Exercise goal: Using the data below, return every line that holds the word "Wife".

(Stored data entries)
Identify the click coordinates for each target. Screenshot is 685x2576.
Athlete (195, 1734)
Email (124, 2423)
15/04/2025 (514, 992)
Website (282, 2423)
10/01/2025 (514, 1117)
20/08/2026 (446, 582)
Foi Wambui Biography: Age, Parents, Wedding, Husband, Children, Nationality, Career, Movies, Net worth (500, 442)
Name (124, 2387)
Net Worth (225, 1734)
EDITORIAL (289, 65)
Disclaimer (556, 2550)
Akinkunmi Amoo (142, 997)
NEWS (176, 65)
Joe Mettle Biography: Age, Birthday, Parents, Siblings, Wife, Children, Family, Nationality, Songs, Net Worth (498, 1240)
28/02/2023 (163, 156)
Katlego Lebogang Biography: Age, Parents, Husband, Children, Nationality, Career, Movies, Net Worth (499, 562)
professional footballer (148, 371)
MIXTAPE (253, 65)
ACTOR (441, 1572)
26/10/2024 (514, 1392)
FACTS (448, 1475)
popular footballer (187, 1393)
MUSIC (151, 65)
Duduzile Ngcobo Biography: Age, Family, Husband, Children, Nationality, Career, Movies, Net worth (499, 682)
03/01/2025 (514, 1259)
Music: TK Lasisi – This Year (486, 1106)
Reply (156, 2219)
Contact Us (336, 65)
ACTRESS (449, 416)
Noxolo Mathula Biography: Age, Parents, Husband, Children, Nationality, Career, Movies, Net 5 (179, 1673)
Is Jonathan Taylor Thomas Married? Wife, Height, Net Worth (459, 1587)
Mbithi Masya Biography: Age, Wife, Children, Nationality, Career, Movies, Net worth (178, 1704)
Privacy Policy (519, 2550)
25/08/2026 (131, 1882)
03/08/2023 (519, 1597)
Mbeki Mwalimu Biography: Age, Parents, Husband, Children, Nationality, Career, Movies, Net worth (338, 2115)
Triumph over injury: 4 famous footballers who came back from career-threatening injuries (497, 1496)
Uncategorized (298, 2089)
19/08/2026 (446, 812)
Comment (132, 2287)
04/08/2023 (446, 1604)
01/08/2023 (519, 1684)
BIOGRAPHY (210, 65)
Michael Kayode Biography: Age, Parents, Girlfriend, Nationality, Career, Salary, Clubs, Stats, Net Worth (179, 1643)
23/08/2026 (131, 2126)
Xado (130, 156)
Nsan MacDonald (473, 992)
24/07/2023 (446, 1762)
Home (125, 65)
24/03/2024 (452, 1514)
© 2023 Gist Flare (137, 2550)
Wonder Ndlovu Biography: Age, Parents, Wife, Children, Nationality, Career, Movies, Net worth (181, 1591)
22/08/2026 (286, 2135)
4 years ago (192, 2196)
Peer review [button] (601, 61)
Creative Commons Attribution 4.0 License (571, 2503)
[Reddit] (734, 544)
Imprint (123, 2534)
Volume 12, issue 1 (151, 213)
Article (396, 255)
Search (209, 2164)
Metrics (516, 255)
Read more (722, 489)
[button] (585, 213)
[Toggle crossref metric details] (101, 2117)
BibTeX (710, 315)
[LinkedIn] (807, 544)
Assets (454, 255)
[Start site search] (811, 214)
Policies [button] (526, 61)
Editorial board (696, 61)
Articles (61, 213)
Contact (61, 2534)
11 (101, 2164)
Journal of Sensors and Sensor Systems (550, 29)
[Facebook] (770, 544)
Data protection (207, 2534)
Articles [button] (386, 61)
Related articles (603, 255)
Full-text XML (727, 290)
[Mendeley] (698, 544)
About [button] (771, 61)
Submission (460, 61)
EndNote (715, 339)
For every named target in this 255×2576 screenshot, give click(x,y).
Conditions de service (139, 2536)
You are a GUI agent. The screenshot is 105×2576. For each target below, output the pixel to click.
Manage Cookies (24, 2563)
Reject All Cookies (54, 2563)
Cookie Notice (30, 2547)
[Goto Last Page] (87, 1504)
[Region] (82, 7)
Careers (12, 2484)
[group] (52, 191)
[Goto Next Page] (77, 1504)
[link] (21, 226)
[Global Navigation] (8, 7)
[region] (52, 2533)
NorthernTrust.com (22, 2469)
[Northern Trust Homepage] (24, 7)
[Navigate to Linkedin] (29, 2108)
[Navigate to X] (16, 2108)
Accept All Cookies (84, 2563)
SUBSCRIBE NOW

Solution for this task:
Joe Mettle Biography: Age, Birthday, Parents, Siblings, Wife, Children, Family, Nationality, Songs, Net Worth (498, 1240)
Is Jonathan Taylor Thomas Married? Wife, Height, Net Worth (459, 1587)
Mbithi Masya Biography: Age, Wife, Children, Nationality, Career, Movies, Net worth (178, 1704)
Wonder Ndlovu Biography: Age, Parents, Wife, Children, Nationality, Career, Movies, Net worth (181, 1591)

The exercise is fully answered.